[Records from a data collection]
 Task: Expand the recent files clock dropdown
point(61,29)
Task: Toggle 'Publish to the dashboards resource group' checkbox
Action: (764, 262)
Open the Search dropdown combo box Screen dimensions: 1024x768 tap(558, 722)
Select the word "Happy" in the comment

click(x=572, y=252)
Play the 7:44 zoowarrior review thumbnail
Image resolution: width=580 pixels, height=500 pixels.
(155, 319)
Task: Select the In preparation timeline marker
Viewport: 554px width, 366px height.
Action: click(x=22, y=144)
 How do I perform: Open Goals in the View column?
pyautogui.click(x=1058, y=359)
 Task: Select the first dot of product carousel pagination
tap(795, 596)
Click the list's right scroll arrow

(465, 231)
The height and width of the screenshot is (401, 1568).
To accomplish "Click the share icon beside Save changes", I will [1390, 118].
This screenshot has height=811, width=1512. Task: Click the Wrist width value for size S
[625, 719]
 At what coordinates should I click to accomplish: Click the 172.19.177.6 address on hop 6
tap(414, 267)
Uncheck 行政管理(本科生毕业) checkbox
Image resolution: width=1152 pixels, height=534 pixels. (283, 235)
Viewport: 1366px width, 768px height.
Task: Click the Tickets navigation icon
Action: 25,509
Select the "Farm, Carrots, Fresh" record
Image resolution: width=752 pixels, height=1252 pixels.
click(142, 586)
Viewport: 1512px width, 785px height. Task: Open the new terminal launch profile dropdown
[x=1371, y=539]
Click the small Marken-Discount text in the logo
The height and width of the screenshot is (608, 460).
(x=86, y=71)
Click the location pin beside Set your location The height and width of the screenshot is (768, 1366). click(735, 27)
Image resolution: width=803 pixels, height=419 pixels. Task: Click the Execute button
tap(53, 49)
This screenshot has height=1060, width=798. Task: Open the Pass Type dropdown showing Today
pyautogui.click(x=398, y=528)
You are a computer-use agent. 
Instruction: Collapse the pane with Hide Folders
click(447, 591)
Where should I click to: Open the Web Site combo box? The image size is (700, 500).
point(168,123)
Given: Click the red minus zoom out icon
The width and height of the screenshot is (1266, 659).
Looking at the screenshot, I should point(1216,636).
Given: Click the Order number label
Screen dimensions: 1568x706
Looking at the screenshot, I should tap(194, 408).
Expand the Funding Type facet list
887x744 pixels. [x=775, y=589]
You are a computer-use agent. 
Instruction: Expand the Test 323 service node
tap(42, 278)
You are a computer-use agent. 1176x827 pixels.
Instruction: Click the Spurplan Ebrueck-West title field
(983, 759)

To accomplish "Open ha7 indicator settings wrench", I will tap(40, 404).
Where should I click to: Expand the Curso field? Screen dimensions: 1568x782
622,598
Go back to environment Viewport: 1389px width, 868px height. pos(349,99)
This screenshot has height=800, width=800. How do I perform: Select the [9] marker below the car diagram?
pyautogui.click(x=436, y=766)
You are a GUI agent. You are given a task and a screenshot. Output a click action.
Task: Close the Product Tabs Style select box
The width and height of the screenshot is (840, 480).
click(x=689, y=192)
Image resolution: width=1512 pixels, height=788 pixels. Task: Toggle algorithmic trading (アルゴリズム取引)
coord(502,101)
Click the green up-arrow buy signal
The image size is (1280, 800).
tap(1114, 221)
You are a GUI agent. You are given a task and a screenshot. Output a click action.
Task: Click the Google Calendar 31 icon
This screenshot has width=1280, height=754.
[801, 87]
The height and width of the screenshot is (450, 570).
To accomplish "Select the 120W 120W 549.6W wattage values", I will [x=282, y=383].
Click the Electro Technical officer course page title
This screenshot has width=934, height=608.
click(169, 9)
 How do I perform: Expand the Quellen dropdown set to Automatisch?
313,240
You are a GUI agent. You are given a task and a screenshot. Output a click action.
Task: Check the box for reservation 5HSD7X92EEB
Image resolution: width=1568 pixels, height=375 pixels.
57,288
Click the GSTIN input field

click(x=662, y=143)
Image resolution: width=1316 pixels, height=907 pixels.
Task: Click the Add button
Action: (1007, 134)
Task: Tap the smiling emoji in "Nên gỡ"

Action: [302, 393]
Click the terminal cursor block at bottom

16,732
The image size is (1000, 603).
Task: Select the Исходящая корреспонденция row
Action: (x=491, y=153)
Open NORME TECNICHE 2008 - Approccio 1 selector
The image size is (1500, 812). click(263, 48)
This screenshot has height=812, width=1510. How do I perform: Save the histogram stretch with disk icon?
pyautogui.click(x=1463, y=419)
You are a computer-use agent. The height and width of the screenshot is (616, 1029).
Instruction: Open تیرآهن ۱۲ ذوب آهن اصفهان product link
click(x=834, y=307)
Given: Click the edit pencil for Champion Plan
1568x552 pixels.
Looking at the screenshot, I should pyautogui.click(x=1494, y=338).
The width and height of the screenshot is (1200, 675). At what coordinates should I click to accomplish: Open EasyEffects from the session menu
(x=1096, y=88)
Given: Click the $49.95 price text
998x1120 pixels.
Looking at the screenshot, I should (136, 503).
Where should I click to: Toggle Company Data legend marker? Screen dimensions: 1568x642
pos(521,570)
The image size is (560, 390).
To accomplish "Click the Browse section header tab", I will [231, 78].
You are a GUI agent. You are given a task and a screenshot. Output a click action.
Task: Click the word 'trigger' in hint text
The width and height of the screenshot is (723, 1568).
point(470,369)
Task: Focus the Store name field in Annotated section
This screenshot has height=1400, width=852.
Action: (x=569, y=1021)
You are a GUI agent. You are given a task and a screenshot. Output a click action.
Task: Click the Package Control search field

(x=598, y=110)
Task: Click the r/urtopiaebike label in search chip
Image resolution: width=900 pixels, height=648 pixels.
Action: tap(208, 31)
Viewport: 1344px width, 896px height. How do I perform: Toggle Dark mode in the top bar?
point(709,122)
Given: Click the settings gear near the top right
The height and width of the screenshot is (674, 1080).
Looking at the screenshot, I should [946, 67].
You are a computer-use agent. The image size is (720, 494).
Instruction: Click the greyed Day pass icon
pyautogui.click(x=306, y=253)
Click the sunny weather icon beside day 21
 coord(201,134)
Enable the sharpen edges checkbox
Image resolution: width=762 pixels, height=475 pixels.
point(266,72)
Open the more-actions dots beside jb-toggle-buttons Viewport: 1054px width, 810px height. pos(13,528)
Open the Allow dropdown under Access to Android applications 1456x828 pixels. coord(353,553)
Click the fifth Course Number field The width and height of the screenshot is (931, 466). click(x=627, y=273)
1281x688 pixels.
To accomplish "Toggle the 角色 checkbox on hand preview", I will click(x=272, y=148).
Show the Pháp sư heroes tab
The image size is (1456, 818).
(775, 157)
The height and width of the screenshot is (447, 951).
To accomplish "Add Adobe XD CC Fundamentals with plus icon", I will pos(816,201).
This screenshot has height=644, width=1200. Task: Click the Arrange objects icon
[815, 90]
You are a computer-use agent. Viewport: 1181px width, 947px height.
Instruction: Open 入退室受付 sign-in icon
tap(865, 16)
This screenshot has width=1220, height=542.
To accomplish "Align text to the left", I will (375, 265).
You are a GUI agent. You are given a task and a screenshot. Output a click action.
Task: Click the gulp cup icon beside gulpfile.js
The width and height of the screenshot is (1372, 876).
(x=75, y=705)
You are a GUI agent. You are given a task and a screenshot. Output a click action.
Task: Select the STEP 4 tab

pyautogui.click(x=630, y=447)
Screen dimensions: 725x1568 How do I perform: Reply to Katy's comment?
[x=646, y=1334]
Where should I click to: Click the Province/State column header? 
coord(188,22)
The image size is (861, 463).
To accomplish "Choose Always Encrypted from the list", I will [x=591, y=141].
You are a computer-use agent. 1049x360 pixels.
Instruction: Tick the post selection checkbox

= Work order =
For the word "computer", show every line of the entries that holds it.

= Output for this task =
You are a computer-use agent. 
You are a computer-use agent. 
You are a computer-use agent. 1176x827 pixels.
You are a computer-use agent. The height and width of the screenshot is (616, 1029).
You are a computer-use agent. The image size is (720, 494).
You are a computer-use agent. Viewport: 1181px width, 947px height.
You are a computer-use agent. 1049x360 pixels.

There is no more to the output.